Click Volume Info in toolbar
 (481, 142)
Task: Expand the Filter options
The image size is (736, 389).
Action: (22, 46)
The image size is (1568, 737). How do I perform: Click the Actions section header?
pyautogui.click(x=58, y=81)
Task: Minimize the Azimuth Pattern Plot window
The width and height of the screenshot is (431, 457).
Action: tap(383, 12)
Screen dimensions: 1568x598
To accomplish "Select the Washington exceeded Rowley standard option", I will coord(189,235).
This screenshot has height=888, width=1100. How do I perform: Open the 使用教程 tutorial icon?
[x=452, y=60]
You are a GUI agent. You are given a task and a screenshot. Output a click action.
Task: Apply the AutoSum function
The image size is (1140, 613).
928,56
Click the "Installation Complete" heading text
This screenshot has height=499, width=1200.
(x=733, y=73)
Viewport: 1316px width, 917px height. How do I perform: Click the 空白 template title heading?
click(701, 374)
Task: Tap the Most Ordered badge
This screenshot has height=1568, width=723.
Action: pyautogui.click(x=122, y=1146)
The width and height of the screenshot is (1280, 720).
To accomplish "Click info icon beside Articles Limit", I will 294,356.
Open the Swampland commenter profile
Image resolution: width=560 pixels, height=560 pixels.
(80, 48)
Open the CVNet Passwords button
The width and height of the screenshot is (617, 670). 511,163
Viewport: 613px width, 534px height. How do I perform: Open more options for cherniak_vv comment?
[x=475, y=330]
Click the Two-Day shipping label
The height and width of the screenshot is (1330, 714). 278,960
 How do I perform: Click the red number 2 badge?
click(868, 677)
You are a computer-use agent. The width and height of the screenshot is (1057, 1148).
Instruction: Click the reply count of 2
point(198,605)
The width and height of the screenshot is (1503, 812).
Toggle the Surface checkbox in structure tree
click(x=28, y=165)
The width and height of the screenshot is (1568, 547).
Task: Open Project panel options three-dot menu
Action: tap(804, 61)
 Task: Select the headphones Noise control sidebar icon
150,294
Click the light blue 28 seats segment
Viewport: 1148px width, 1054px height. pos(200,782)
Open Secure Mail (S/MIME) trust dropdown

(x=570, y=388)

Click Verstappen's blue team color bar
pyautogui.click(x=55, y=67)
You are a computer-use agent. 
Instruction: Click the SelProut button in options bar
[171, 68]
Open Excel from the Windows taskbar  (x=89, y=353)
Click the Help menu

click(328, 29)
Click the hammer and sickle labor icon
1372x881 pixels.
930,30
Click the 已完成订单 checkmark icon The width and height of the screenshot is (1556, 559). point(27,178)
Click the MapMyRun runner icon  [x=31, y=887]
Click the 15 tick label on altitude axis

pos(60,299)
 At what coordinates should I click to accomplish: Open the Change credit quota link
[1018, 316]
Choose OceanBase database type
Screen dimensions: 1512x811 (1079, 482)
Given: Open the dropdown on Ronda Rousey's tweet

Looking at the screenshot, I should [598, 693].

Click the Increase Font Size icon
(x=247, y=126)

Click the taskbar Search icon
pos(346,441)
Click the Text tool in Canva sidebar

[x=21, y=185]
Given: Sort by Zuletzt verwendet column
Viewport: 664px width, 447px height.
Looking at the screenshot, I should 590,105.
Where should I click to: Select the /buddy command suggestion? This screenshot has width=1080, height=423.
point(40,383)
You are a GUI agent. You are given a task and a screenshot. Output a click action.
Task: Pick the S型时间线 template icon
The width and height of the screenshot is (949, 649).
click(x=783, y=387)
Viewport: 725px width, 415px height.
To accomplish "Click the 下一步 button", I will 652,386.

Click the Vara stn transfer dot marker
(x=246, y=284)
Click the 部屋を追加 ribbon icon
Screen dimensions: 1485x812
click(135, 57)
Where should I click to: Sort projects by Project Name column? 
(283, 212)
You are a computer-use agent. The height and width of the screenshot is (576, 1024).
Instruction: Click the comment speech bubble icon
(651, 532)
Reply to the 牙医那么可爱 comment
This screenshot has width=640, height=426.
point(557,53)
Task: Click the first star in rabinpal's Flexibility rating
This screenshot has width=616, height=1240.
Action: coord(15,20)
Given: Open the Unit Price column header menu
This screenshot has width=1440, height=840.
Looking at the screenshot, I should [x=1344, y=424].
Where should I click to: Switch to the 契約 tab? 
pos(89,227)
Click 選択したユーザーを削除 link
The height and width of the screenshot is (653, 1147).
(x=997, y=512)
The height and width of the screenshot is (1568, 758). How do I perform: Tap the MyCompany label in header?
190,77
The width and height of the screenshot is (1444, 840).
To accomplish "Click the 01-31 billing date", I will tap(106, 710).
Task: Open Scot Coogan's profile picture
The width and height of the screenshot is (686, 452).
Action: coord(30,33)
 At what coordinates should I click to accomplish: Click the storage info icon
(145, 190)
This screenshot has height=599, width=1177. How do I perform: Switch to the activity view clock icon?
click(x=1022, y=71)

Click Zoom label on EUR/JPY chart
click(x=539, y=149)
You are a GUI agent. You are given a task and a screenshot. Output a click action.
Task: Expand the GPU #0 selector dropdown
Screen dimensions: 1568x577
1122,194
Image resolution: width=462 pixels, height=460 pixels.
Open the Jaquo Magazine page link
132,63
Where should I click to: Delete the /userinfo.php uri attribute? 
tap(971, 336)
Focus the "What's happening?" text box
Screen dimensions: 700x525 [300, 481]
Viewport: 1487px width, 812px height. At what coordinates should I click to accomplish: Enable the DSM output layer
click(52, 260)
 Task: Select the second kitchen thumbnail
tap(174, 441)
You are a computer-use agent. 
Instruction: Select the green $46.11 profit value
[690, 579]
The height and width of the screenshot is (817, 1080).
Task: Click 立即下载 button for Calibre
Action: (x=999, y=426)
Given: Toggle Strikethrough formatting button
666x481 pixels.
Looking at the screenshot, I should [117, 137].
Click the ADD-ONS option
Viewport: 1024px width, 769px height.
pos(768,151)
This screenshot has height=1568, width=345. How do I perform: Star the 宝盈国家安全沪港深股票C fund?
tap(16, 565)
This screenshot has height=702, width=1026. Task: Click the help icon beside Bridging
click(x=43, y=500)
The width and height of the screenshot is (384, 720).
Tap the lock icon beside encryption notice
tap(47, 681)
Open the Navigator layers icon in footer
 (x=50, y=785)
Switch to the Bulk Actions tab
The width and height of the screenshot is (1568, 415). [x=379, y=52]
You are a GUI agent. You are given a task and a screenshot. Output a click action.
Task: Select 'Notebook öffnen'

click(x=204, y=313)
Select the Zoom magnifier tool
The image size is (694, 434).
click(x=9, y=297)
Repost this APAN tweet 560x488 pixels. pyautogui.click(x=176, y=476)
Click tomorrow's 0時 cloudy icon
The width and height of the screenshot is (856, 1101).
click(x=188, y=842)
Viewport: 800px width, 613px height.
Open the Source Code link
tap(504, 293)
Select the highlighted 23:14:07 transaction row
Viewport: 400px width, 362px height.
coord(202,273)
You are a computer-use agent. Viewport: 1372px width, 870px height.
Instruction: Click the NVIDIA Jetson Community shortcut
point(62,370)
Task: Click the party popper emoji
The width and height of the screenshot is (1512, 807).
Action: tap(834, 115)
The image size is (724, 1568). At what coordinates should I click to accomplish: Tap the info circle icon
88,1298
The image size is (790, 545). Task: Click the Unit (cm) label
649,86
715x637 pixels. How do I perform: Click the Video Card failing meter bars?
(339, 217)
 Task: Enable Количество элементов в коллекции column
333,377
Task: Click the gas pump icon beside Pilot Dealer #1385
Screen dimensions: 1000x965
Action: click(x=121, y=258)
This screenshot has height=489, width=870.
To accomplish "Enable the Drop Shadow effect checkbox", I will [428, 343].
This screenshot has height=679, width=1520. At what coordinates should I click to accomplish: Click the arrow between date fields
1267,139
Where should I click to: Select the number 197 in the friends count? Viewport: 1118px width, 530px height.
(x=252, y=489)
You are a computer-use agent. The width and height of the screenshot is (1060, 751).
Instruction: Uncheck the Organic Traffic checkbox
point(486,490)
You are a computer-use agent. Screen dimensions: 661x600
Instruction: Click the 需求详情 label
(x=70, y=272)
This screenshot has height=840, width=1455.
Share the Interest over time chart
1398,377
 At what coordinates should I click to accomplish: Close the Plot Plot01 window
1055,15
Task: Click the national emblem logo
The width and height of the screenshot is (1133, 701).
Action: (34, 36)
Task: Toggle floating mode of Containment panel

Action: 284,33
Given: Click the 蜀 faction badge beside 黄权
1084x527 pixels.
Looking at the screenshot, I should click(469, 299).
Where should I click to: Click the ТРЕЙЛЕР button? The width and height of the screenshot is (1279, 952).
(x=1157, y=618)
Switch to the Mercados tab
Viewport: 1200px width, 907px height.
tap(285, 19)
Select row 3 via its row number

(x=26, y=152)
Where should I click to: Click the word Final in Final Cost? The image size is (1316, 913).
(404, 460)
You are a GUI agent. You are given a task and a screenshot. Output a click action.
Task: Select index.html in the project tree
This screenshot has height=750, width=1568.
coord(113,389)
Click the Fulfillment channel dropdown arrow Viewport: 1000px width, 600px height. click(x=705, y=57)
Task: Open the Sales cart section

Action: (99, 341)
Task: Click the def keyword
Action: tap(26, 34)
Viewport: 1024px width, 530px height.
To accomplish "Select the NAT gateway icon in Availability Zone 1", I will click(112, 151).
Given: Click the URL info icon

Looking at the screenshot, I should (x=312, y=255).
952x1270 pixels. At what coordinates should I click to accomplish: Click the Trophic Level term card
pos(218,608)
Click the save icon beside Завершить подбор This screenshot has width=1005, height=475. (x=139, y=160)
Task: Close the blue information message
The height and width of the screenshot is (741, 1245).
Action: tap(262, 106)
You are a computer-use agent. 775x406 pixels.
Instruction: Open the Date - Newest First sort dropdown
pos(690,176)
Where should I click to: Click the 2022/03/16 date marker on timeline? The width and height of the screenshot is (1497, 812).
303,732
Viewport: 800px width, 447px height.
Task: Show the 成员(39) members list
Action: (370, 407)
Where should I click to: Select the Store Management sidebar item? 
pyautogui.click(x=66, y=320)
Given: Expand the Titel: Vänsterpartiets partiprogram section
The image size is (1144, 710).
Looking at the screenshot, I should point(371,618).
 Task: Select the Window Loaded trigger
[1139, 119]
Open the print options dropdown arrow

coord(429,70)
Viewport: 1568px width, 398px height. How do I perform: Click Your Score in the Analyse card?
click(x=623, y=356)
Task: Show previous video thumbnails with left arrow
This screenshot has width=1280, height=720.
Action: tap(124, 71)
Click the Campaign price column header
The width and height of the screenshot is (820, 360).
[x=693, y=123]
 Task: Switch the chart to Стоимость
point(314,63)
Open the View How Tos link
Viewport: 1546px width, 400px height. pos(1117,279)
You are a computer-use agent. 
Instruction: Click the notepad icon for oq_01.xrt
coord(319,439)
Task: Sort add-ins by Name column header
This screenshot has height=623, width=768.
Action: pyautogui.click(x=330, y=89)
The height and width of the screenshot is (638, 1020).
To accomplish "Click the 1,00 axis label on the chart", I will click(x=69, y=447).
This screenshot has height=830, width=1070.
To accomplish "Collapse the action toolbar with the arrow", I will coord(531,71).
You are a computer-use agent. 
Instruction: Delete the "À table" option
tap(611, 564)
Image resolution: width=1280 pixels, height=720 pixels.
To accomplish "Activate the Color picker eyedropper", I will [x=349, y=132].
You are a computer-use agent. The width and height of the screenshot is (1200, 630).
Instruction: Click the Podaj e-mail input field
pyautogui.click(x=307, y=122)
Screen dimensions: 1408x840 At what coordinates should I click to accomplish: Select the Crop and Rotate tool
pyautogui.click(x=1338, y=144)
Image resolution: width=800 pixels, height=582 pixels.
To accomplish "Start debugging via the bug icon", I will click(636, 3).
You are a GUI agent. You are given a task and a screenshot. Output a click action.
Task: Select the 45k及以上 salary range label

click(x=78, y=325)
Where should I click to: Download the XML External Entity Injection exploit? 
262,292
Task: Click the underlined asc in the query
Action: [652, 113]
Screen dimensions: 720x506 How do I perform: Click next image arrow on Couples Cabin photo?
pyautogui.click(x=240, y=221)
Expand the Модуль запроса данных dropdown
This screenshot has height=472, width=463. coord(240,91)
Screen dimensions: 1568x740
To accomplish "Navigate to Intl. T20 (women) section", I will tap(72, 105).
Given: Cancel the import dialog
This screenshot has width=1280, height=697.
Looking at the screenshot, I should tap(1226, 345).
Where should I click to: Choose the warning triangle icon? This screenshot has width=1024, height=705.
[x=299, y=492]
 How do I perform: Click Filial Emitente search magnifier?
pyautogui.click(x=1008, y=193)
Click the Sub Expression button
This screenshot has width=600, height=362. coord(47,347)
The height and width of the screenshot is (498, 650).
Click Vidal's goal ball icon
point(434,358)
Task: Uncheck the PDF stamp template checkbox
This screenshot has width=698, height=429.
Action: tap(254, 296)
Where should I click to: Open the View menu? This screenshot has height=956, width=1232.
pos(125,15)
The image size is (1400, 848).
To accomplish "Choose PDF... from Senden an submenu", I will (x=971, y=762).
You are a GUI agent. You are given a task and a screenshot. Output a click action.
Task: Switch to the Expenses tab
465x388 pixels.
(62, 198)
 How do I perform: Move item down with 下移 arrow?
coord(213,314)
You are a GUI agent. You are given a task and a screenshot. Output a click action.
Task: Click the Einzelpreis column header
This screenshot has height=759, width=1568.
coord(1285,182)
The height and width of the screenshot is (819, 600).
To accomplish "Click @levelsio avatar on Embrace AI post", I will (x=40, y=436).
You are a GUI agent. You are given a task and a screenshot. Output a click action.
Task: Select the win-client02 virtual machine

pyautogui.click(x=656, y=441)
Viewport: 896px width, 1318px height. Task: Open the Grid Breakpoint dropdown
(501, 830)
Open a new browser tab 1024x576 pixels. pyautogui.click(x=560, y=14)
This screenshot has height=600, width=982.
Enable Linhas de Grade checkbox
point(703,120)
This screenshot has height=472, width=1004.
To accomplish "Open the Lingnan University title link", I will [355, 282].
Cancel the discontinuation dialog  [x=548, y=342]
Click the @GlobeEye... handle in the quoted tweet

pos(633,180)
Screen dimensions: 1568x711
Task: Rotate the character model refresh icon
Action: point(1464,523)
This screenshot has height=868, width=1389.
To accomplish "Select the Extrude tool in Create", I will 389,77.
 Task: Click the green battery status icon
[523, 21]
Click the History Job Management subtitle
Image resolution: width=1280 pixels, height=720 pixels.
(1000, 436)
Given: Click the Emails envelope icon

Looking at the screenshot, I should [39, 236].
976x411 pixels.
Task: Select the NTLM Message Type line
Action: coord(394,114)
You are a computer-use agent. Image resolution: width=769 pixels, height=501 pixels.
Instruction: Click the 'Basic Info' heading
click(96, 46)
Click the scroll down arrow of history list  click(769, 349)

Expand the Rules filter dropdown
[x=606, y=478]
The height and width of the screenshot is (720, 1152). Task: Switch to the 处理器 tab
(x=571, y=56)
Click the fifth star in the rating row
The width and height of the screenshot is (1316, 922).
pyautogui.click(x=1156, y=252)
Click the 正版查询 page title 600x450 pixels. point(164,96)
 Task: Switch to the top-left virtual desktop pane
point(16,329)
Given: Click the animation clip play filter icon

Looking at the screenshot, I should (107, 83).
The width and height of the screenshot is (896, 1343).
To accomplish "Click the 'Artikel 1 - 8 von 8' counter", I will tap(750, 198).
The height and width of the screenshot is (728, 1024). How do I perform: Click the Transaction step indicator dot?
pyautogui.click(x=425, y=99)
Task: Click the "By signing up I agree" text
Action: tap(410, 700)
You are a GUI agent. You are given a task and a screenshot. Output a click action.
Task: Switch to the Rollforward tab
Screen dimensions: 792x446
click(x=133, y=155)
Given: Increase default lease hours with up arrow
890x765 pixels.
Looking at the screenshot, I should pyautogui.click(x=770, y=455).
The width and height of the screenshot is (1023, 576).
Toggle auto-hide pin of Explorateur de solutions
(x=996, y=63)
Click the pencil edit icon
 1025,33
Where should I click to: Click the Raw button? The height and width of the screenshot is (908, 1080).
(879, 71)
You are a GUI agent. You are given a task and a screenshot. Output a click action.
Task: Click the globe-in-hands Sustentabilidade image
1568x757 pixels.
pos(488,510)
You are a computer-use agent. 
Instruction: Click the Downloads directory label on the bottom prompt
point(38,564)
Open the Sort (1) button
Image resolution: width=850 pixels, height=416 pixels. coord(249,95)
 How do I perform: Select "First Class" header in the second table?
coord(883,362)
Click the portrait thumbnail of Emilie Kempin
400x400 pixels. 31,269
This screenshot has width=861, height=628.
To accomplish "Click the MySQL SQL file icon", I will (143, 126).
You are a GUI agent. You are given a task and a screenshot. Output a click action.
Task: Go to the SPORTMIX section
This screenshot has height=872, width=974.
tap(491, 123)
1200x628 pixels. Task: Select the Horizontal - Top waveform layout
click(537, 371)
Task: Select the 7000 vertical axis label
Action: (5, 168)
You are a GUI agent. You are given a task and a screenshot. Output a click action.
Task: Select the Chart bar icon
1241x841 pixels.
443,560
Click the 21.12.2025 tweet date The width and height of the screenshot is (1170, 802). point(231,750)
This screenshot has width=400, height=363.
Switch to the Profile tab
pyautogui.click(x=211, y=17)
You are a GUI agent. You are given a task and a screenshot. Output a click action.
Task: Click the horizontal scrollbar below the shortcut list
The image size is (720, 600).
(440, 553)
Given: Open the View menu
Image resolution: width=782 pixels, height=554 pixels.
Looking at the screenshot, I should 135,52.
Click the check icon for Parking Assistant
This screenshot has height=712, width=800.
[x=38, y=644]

- _Work order_: Above are some lines. Repeat exactly, and only, those from the line that has "The image size is (694, 434)." through the line that has "You are a computer-use agent. Viewport: 1372px".

- _Answer to this problem_:
The image size is (694, 434).
click(x=9, y=297)
Repost this APAN tweet 560x488 pixels. pyautogui.click(x=176, y=476)
Click tomorrow's 0時 cloudy icon
The width and height of the screenshot is (856, 1101).
click(x=188, y=842)
Viewport: 800px width, 613px height.
Open the Source Code link
tap(504, 293)
Select the highlighted 23:14:07 transaction row
Viewport: 400px width, 362px height.
coord(202,273)
You are a computer-use agent. Viewport: 1372px width, 870px height.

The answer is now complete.